10. The method of image analysis of claim 9, wherein, for at least one of the plurality of seed locations, determining whether the state of the first binary membership value for a corresponding pixel is a first state or a second state comprises detecting that the first sparse binary partition mask does not include pixel membership values for the pixel.

11. The method of image analysis according to any one of claims 9 and 10, wherein the analysis results comprise a distribution density of at least one phenotype within the first tissue region.

12. The method of image analysis according to any one of claims 9 to 11, wherein the analysis results comprise a distance distribution between locations of biomarkers within the first tissue region.

13. The method of image analysis according to any one of claims 9 to 12, wherein the method further comprises:

obtaining a plurality of locations of a first biomarker in the image;

calculating a first distance transformation array for at least a portion of the image comprising the plurality of seed locations, each value of the first distance transformation array corresponding to a respective pixel of the plurality of pixels and indicating a distance from the seed location to a closest one of the plurality of locations of the first biomarker; and

detecting whether the first biomarker is expressed at the seed location, and storing an indication of whether expression of the first biomarker at the seed location is detected to the data structure associated with the seed location, wherein the analysis result is based on the stored indication.

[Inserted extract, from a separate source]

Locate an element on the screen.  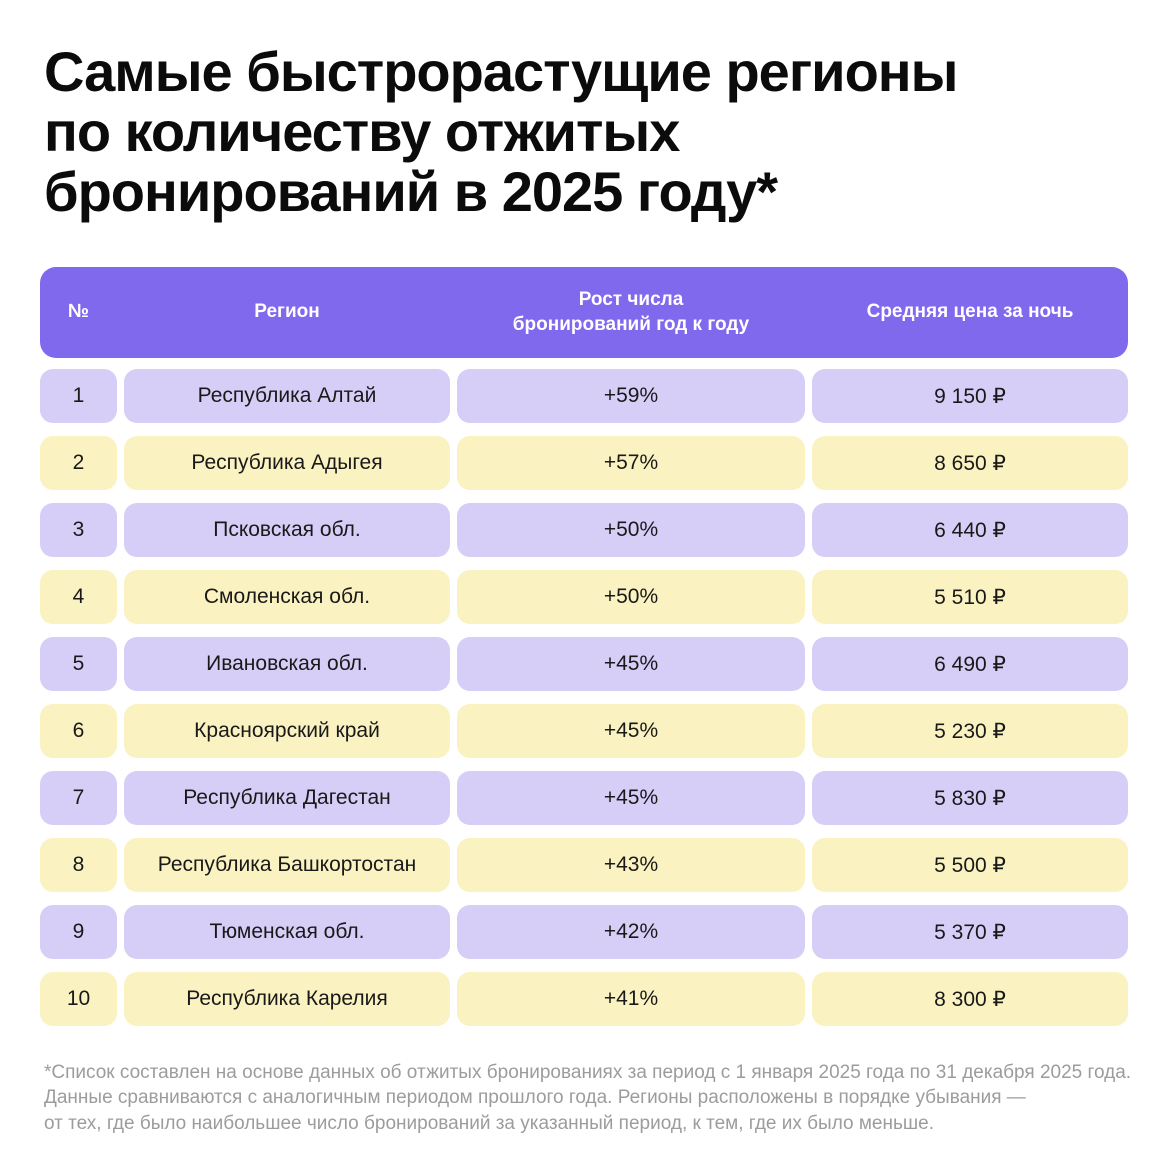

14. The method of image analysis of claim 13, wherein:

15. The method of image analysis according to any one of claims 13 and 14, wherein:

each of the plurality of locations of the first biomarker corresponds to a different one of the plurality of biological structures and indicates a location of a depiction of the biological structure within the image.

16. The method of image analysis according to any one of claims 9 to 15, wherein:

each of the plurality of biological structures is a nucleus.

17. A system, comprising:

one or more data processors; and

a non-transitory computer-readable storage medium containing instructions that, when executed on the one or more data processors, cause the one or more data processors to perform the method of image analysis according to any one of claims 9 to 16.

18. A computer program product tangibly embodied in a non-transitory machine-readable storage medium, comprising instructions configured to cause one or more data processors to perform the method of image analysis according to any one of claims 9 to 16.